No public paid bounty program yet
Okiela currently handles responsible disclosures case by case. Please do not assume a reward, bounty, or testing authorization beyond this policy.
Where to report
Email security@okiela.io. If that mailbox is unavailable, use daint@okiela.io.
Preferred languages: English or Vietnamese.
What to include
- Affected URL or feature.
- Clear steps to reproduce.
- Expected impact and severity in your view.
- Screenshots, short screen recording, or request/response notes if useful.
- Whether you observed any data exposure. Do not include other users' private data.
Safe testing rules
- Use only your own account, test data, or publicly visible pages.
- Stop immediately if you encounter private data, credentials, or destructive behavior.
- Do not perform denial-of-service, spam, social engineering, or high-volume automated scanning.
- Do not attempt persistence, privilege escalation beyond proof, or data exfiltration.
Scope
In scope
- Public okiela.io pages and API behavior visible without special access.
- Authentication, session, invitation, billing, dashboard, upload, and Shopify connection flows.
- Security issues that could expose user data, bypass access control, or create unsafe public output.
Out of scope
- Reports based only on missing security headers without an exploitable impact.

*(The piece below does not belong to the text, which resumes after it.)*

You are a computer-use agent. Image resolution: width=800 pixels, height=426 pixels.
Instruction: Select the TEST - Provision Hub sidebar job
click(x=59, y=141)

- Denial-of-service, load testing, spam, phishing, or social engineering.
- Automated scanner output without clear reproduction and impact.
- Issues in third-party services unless they create an Okiela-specific vulnerability.
What happens next
Okiela will review the report, ask follow-up questions when needed, and prioritize fixes based on user-data risk and product impact. Please avoid public disclosure until the issue is reviewed and a fix is available.